• _Excerpt to read_

# Can't handle him having female friends



## sugar8 (Mar 10, 2006)

I simply cannot handle my boyfriend having female friends. I guess its because I have never had a male "friend" who didn't want more. I am convinced in these so called male/female friendships that one or the other always wants more and is just standing by in hopes to get more- in the famous words of Chris Rock, "Ladies-to a male a female friend is just a girl he hasn't been able to f**k yet." Harsh- but I really believe that. It's not like my boyfriend has females that he actually hangs out with- but he has a couple he does talk to on the phone from time to time and each time he does I obsess about it for weeks after. Any advice?


----------



## jessica9 (Mar 10, 2006)

i totally disagree! when my exboyfriend and i were dating, it sort of bothered me that he had a lot of female friends, but i later came to accept that he just likes having girls as friends. girls are people too - you don't want to cut out the possibilities of having what amounts to more than half the human race as friends! my ex never cheated on me, was probably the most decent guy a girl could ever date! now his new girlfriend is freaking out about his female friends, and i know she has absolutely nothing to worry about.

my boyfriend now has female friends that he has never slept with, and they have been friends for 20 years! don't you think if he wanted to sleep with them, he would have tried already?!

if your boyfriend excludes you from his interactions with his female friends, then that is definately not very cool and you need to talk to him about it. otherwise, you should learn to accept the fact that men and women can be friends without ulterior motives.


----------



## 4getmeNot (Mar 10, 2006)

I feel the same way..it makes me really insecure if my bf has female friends. I don't have any male friends that I regularly talk to...so why should he? I do think some friendships can possibly be harmless, but not many.


----------



## jessica9 (Mar 10, 2006)

i have male and female friends. i think it's good to have a balance.


----------



## spice7 (Mar 10, 2006)

• _Supplied material_
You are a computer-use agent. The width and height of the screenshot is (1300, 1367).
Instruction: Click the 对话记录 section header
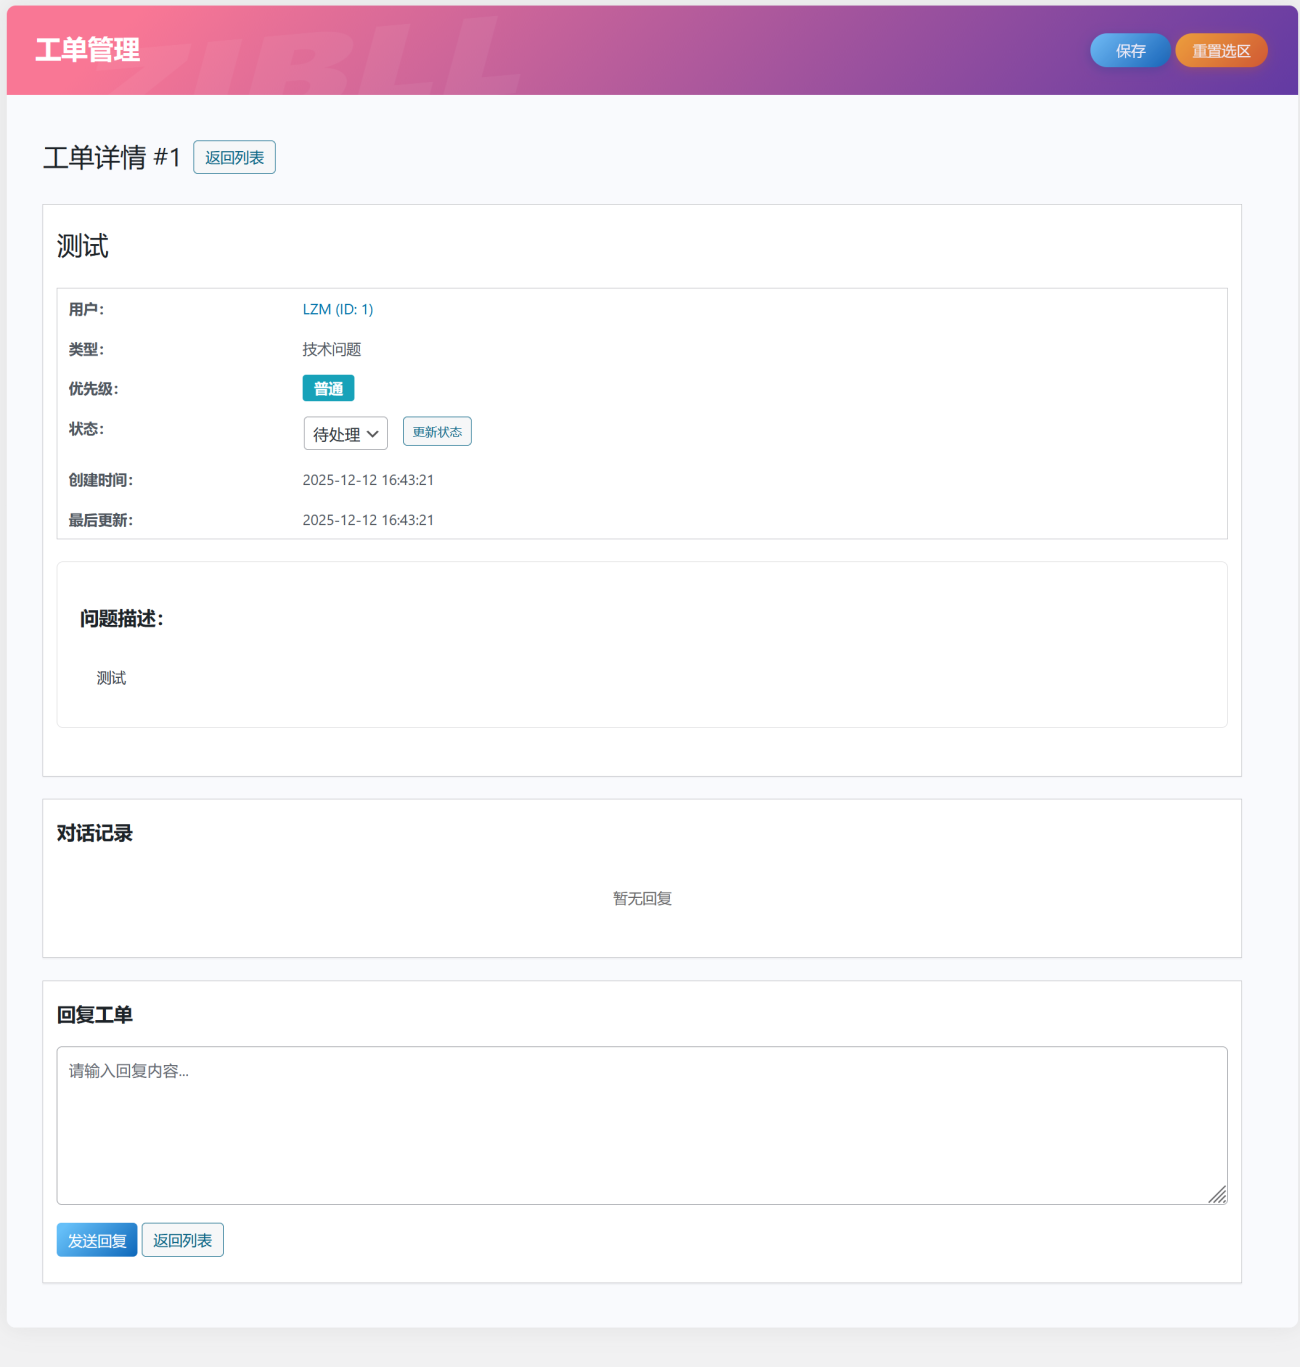tap(94, 833)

• _Task list_
1. Reproduce word for word the stretch of the forum thread on female friends from "## 4getmeNot (Mar" through "have a balance.".
2. In the forum thread on female friends, how long does jessica9 say her current boyfriend has been friends with his female friends?

• _Outputs by task_
1.
## 4getmeNot (Mar 10, 2006)

I feel the same way..it makes me really insecure if my bf has female friends. I don't have any male friends that I regularly talk to...so why should he? I do think some friendships can possibly be harmless, but not many.


----------



## jessica9 (Mar 10, 2006)

i have male and female friends. i think it's good to have a balance.

2. 20 years.